Beginner’s guide to commodity trading
Hareesh V
Commodity futures transactions involve trading in futures or options contracts of physical commodities that are listed on the recognised commodity exchanges. Commodity exchanges and commodity trading have been in existence for decades. They help efficient price discovery and provide a hedging tool to farmers, traders and consuming industries. They also provide the basis for settlement of physical contracts as well as a robust mechanism for physical delivery of commodities, if required.
Commodity contracts are similar to equity contracts with fixed expiry dates, standardisation of quality specifications and risk management parameters. There can be some minor changes in contracts of the same commodity for e.g. there is 1-kg gold contract and gold mini contract (100gm) on MCX. Both buyers and sellers of the futures contract are required to provide the margins for trading and also settle price fluctuations on a day-to-day basis.
As commodity contracts are available for up to six months, the farmers can benchmark the price of their physical stock against the futures price and reap benefits. At the same time, consumers, who are buyers of these commodities, can also lock in their prices for the forward months and thus, insulate themselves from any increase in the prices closer to their actual consumption of the material. The prices on the exchange are thus determined on the basis of factors such as demand and supply, weather, geopolitical concerns in commodities such as crude oil etc, economic factors in commodities such as gold which is sensitive to currency and interest rates, and government policies such as export and import duties etc.
Who can trade futures
Individuals, high net worth individuals (HNIs), corporates, hedgers, processors and other people related to physical markets can trade in commodities. Internationally, the classification of clients is on the basis of commercials (who are hedging customers) and non-commercials who are speculative — trading type of clients.
What is being traded
Commodities that are being traded in Indian markets can be categorised under the following heads:
Precious metals – Gold, silver
Base metals – Copper, nickel, zinc, lead, aluminium
Energy – Crude oil, natural gas
Softs – Sugar, cotton
Edible oil complex – CPO, soybean, soyoil, mustard seed, castor seed
Pulses – Chana
Spices – Turmeric, chilli, jeera, dhanya, cardamom
Grains – Maize, wheat
Others – Mentha oil, guar seed, rubber
Present scenario
Since their peak in 2011-12, precious metals such as gold and silver have seen a 30-60 per cent correction in the prices. However, it was post an unprecedented run up in prices from 2004 to 2011 where prices in gold went up from $400 to $1,900 and silver from $6 to $50. The downtrend witnessed in the commodities sector was mainly due to strengthening dollar, booming equity market and feeble demand from the world’s top commodity consumer China. Meanwhile, in domestic market, the introduction of the commodity transaction tax, lack of volatility in commodity prices and non-availability of new products influenced sentiments.
Anyhow, most of the commodities are on the recovery track recently. Gold prices in the key London spot market recovered from a five-low year of $1045.85 an ounce. A drop in US dollar has burnished gold’s safe haven appeal. The postponement of US interest rate hike influenced the US currency, sending the dollar index to a six-month low.

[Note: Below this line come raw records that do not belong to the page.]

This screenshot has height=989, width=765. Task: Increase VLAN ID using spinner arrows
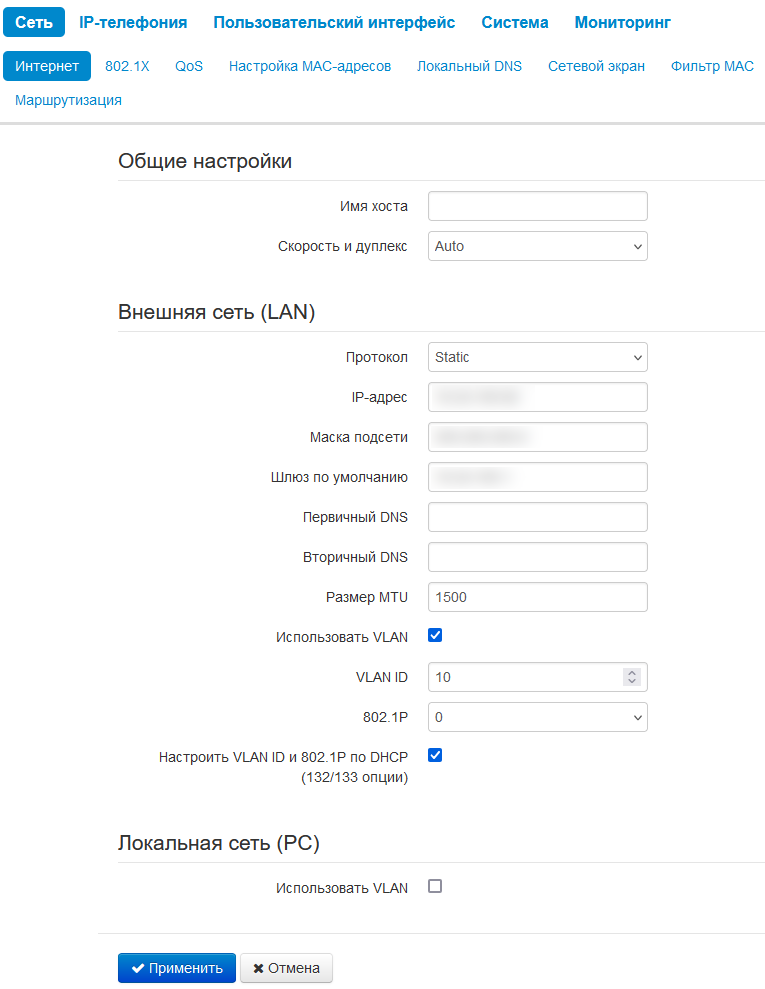[x=631, y=673]
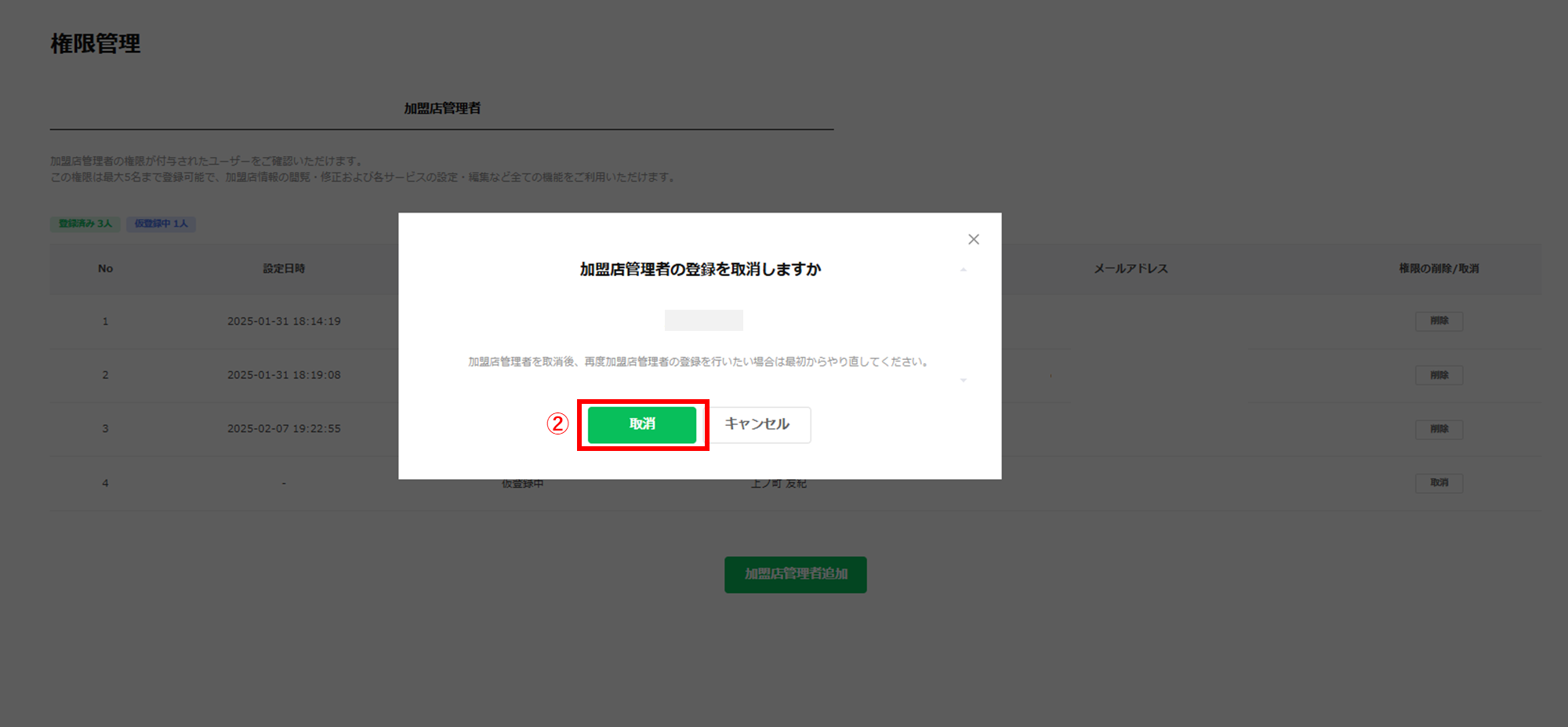Screen dimensions: 1568x727
Task: Click the No column header
Action: pos(105,268)
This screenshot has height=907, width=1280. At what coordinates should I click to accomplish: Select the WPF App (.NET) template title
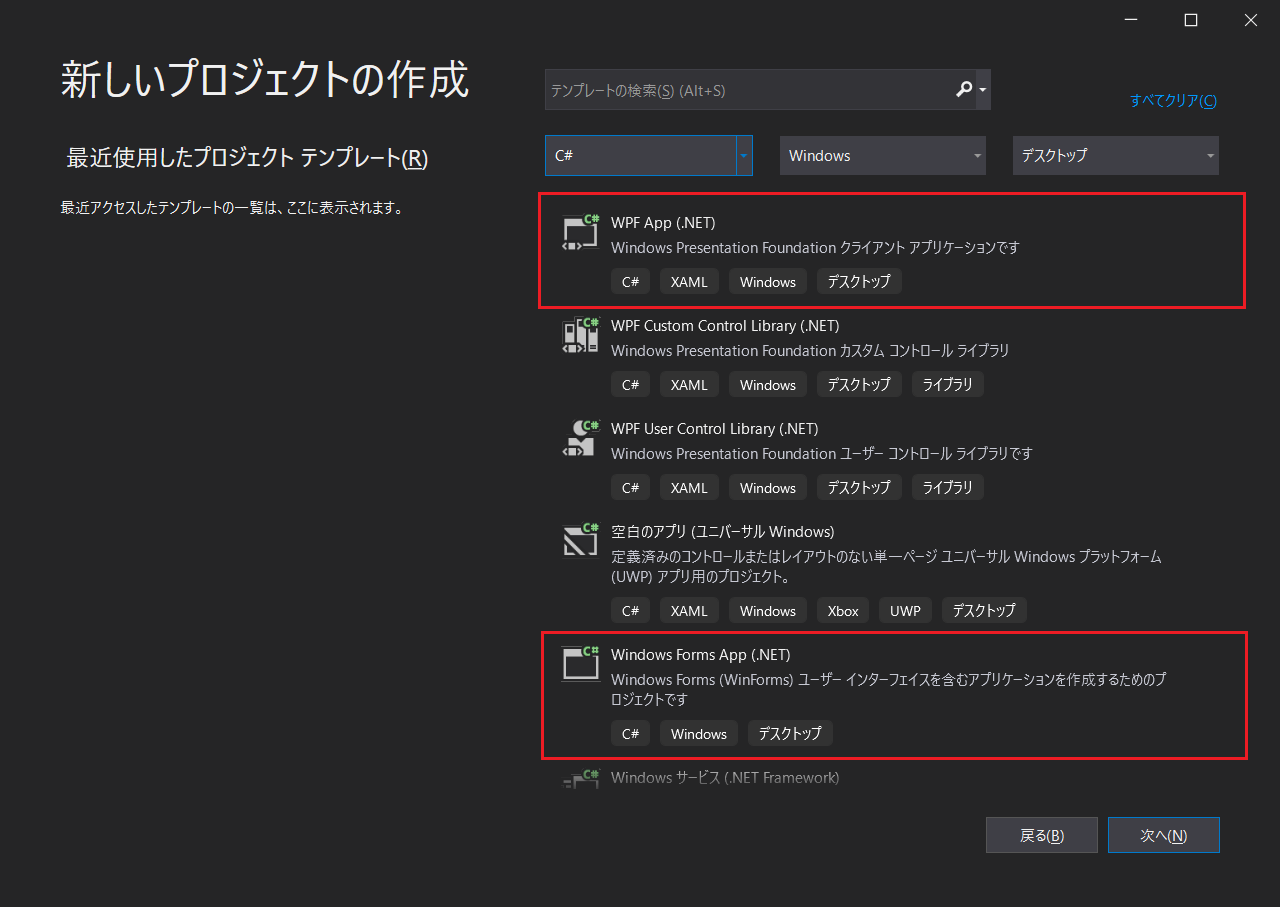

Silver too gained. Crude oil price is also on the gaining path. After posting a low of $26.05, the level last seen since 2003, oil prices gained momentum and are currently trading near of $44 a barrel. Surplus production from the top producing countries was the key reason for the early drastic sell off in crude oil. The healthy recovery was seen in a few base metals nowadays as well.
Action taken from the new commodity regulator SEBI is giving more confidence to the trading community. The earlier commodity futures watchdog Forward Market Commission (FMC) has been replaced by SEBI since September last year.

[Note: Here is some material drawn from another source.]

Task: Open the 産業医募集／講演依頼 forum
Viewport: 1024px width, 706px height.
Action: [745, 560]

Reports say SEBI will introduce more products and launch a new price-pooling mechanism in agricultural commodities. Also, moves to attract more hedgers and possibilities of introduction of ‘Options’ and ‘Index Futures’ in this platform will increase liquidity and higher participation in the commodity derivative segment.
The author is Head of Research, Geofin Comtrade. The views expressed in this article are his own.